## [About this exercise]
Across the listing, count the lines that include the string "logo". Give nothing besides the number.

## [Given records]
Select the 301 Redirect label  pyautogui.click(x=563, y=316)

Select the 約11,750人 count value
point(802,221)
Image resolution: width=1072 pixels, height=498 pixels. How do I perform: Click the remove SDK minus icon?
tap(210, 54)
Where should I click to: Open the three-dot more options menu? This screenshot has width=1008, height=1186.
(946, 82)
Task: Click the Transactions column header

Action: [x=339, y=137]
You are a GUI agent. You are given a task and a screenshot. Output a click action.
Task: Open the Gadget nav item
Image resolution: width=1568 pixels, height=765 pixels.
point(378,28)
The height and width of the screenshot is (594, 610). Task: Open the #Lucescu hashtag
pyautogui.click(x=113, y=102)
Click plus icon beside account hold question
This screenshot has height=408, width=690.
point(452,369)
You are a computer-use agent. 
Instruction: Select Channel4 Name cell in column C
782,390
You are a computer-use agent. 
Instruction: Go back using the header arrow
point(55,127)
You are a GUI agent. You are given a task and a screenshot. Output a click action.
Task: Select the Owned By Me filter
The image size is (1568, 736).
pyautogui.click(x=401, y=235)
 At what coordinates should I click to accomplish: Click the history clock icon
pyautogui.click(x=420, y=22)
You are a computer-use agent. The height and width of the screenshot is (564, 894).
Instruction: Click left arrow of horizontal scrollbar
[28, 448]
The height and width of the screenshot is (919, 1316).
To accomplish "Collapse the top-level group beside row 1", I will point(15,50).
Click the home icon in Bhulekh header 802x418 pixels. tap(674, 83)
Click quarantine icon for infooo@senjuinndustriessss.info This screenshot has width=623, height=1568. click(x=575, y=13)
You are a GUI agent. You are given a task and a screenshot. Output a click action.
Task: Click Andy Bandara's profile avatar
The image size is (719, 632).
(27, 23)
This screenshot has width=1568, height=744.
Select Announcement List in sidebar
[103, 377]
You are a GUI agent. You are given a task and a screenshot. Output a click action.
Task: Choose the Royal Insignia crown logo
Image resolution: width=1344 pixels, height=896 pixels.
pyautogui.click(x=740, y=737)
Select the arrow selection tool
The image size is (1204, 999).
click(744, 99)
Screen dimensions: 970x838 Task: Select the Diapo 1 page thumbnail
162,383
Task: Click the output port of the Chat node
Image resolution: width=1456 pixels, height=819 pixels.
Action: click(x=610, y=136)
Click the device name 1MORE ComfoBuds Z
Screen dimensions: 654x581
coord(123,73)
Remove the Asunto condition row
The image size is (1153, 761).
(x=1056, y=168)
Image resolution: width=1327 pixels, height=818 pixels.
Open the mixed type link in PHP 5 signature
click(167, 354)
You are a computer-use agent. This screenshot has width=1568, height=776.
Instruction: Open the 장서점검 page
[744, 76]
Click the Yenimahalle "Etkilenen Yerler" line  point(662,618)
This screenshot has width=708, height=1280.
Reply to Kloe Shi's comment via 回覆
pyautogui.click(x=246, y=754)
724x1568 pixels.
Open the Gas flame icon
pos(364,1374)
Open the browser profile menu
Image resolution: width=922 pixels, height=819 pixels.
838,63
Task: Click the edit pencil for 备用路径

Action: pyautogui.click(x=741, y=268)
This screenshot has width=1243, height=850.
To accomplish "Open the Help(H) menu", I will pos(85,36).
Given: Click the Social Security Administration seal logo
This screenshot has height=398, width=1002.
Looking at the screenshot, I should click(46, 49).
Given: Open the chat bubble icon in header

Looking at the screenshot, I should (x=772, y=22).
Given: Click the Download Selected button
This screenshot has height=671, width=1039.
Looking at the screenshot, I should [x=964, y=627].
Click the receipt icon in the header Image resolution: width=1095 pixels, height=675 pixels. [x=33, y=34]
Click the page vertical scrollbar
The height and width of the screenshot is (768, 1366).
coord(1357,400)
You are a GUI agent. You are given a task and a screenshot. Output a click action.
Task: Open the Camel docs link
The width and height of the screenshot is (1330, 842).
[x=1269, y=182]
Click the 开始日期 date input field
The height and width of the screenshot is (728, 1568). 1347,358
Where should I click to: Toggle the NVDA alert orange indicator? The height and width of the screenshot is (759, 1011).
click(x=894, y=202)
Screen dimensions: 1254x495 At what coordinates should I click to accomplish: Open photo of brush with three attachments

## [Result of this exercise]
2